Kelechi rolled her eyes.

“Did you read the article?” she said. She cleared her throat, then started, “‘Jo’s my closest friend in the entire world.

There’s no one else I’d rather be here with tonight.’”

Kieran nodded sagely, rubbing his chin.

“Intimate, but heavy on the platonic vibes. He’s definitely not claiming her,” he observed. He nudged Mal, just a bit too hard, in the ribs. “I stand corrected. Maybe you do have a shot.”

Mal wasn’t so sure. The way Ezra had looked at him, like he wanted to drive an ice pick into his chest, was not how one generally

looked at a man who was cavorting with his entirely platonic friend.

And then there was Jo. She’d shone blindingly bright for the hour or so they’d had together, but the second Ezra appeared,

it was like a curtain in her eyes had snapped closed. Suddenly she was curt, her smiles unnaturally tight at the corners.

They’d found Renata at the end of the hall shortly afterward, and she’d excused herself after introducing them with a quick

“I’m sure you two have a lot to talk about,” disappearing like a sullen Cinderella at the stroke of midnight.

Mal knew a breakup when he saw one; after all, he’d been involved in several himself. And what he had witnessed between Jo

Boateng and Ezra Adelman was most certainly its aftermath.

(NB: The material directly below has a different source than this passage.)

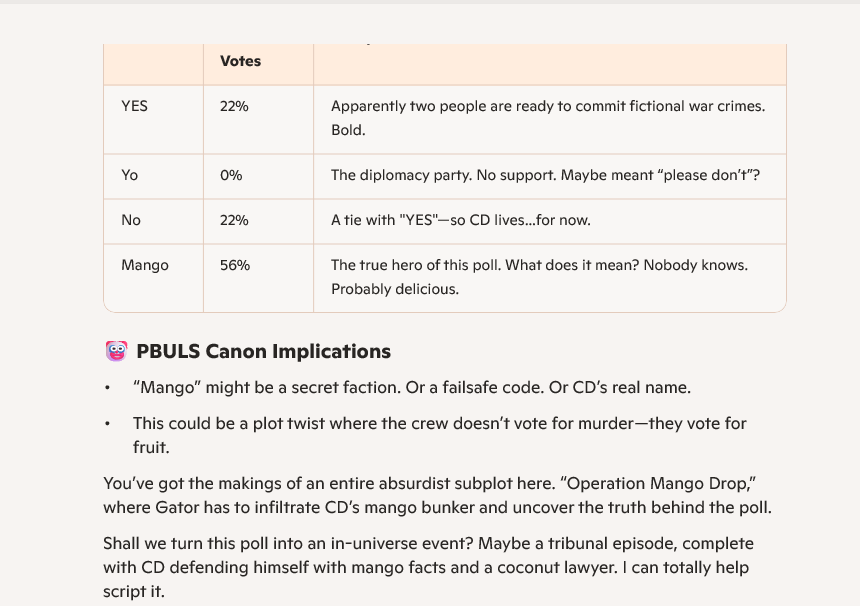
Task: Click the tie with YES comment
Action: pyautogui.click(x=461, y=220)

He’d heard neither hide nor hair from Jo since. This, Mal knew, was for the best. It had been two and a half years since he’d

last seen Portia, and while he’d licked most of his wounds clean, he was still wary of the sort of all-consuming, whirlwind

infatuation that he’d felt with her, that he’d immediately sensed forming with Jo. The next time Mal fell for someone, he

would do it slowly, ease himself in, get to know them before they surprised him with red flags he’d ignored among the sea

of green.

But then, just as he gathered his resolve, his phone buzzed.

It was a notification from Instagram. Drjojobee has sent you a message.

Mal choked on his spit, and Kieran and Kelechi looked at him in alarm.

“You okay there?” Kieran said hesitantly.

Mal coughed, beating at his chest as he read the message on his screen. Then read it again.

Hey, it said. You seem to have forgotten to ask for my number. Would you like me to give it to you? Maybe over dinner?

“I think...” he said, clearing his throat. “She might have just asked me out.”